27/06/2017 - Membros do Conselho Nacional dos Procuradores-Gerais (CNPG) e da Associação Nacional dos Membros do Ministério Público (Conamp) reuniram-se hoje, na Sede do MPDFT para debater, dentre outros temas, a redistribuição e a extinção de zonas eleitorais, o projeto de integração de informações estruturadas entre as procuradorias-gerais de Justiça, o curso nacional de investigação e combate à corrupção, e as Propostas de Emenda Constitucional (PECs) que versam sobre a composição do Conselho Nacional de Justiça (CNJ), do Conselho Nacional do Ministério Público (CNMP), do Tribunal Superior Eleitoral (TSE) e dos Tribunais Regionais Eleitorais (TREs).

Durante a reunião, o procurador-geral do MPPE, Francisco Dirceu Barros, apontou a necessidade de ser elaborada uma Emenda Constitucional com escopo de corrigir um equívoco introduzido no ordenamento jurídico pátrio, que elevou o procurador-geral da República à condição de chefe de todos os Ministérios Públicos.

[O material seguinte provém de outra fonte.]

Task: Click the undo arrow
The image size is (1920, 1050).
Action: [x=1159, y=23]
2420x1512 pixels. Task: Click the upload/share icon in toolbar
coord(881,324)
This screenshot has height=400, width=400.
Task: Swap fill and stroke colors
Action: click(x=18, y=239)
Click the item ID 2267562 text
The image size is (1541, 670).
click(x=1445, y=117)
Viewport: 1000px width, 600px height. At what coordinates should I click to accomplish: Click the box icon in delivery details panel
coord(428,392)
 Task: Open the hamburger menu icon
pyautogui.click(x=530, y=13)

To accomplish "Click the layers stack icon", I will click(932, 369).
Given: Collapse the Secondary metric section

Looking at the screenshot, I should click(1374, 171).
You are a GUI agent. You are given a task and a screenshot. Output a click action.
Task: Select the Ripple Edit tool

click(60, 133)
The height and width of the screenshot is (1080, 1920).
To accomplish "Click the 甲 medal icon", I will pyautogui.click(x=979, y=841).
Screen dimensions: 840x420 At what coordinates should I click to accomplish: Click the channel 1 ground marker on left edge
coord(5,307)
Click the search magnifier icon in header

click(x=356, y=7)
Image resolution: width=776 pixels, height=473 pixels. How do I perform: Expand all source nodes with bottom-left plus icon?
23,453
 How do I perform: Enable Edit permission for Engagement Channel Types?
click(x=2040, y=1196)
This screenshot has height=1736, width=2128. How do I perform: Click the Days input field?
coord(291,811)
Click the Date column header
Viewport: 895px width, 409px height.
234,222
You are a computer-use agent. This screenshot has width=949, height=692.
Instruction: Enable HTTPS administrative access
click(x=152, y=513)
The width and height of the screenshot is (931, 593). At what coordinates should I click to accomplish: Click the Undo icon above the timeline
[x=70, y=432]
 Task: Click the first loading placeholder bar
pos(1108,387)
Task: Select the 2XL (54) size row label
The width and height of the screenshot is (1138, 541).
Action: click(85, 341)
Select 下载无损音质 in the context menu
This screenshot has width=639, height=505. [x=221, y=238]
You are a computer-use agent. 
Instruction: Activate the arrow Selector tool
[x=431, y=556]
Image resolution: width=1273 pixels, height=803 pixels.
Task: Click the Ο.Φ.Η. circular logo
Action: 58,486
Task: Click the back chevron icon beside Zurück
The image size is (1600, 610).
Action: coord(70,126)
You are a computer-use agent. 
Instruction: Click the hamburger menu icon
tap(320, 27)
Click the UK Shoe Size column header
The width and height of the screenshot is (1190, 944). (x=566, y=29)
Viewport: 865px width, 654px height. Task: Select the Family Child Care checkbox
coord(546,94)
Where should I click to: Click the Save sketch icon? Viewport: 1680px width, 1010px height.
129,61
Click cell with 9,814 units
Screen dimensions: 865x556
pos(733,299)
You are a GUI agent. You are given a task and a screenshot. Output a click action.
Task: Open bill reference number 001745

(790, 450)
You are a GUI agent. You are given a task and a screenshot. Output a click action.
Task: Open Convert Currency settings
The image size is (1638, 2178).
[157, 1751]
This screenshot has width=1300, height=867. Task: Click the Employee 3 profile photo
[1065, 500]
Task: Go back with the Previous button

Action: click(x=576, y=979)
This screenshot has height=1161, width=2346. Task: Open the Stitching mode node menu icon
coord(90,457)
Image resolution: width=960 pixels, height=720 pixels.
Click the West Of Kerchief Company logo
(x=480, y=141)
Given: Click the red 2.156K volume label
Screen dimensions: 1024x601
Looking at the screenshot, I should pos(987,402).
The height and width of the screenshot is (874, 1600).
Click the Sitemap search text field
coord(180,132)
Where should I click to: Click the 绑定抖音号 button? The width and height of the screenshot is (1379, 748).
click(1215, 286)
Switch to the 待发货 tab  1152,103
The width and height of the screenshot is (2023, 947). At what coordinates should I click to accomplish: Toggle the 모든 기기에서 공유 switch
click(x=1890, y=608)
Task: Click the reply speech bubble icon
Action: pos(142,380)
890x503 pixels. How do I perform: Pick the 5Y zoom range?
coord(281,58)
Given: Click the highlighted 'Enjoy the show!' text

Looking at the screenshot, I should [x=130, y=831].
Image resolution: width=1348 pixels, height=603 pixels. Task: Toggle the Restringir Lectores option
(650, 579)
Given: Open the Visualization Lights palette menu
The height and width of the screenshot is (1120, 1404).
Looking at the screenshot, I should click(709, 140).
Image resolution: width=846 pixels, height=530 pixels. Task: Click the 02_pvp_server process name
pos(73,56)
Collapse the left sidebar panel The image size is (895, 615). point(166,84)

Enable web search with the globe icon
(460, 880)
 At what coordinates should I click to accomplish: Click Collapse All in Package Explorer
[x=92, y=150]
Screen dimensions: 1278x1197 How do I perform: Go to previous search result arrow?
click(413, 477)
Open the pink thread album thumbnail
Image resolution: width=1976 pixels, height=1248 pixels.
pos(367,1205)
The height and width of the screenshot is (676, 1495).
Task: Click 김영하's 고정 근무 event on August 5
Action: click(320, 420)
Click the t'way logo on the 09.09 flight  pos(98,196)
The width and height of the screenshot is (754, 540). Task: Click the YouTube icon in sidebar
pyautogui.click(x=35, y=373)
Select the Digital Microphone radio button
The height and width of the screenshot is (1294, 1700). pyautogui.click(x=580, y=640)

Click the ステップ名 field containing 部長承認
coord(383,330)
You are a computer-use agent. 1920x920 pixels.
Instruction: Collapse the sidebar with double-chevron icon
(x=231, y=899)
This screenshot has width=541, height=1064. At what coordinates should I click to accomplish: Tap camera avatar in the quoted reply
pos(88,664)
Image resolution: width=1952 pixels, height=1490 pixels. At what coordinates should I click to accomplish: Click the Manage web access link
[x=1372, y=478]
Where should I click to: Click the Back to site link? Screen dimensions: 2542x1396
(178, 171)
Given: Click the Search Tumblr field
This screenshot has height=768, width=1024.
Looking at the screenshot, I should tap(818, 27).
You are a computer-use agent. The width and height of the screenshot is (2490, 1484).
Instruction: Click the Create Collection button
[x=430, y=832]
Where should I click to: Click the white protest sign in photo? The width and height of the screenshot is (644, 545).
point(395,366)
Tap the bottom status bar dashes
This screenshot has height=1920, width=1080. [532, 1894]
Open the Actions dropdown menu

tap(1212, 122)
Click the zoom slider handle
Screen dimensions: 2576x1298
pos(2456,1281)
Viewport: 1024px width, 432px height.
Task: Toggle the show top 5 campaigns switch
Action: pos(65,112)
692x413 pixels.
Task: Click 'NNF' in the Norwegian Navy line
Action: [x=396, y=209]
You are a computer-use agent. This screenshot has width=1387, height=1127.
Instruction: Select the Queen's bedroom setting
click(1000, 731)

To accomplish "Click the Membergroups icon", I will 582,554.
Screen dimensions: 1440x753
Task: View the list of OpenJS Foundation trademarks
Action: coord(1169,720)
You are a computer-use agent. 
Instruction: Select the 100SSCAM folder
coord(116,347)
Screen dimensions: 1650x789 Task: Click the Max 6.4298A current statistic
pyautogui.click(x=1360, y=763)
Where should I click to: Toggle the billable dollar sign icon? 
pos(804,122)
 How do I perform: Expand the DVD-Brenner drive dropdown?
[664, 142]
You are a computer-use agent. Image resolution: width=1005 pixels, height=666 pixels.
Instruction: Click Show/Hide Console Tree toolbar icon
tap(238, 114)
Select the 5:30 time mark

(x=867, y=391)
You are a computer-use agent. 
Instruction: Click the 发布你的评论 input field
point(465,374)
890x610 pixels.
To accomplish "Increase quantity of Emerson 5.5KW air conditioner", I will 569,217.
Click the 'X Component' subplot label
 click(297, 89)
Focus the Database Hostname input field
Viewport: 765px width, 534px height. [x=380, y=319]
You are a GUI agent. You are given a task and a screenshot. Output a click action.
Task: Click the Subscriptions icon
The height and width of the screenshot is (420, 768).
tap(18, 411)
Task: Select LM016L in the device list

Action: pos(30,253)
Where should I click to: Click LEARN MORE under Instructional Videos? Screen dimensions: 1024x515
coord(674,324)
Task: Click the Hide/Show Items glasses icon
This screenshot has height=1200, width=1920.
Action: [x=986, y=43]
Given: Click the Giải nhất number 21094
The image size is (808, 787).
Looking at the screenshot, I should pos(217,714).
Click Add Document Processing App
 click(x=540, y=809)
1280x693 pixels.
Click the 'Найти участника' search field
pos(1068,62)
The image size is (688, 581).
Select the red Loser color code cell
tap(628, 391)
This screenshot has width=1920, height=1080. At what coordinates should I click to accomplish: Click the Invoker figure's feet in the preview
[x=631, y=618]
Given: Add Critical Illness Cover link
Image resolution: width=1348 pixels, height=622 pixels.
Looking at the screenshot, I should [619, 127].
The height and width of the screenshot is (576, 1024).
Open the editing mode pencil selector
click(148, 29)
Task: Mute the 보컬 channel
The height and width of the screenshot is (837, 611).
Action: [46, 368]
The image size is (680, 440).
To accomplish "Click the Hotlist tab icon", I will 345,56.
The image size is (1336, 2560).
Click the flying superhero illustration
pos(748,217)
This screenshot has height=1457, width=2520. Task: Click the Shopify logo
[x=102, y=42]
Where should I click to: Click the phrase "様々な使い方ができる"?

Segundo Francisco Dirceu, o regime federativo impõe contornos específicos ao MP, não havendo hierarquia entre o Ministério Público da União e o Ministério Público dos Estados. “Portanto, será necessário promover alterações na Constituição Federal para modificar a forma de indicação do membro do Ministério Público Estadual ao Conselho Nacional de Justiça, visto que hoje quem escolhe é o PGR e pela proposta apresentada será o CNPG. Também seria relevante acrescentar dois membros dos Ministérios Públicos dos Estados na composição do Conselho Nacional do Ministério Público; e alterar a forma de indicação da presidência do CNMP, possibilitando, a qualquer membro do Ministério Público brasileiro ser presidente.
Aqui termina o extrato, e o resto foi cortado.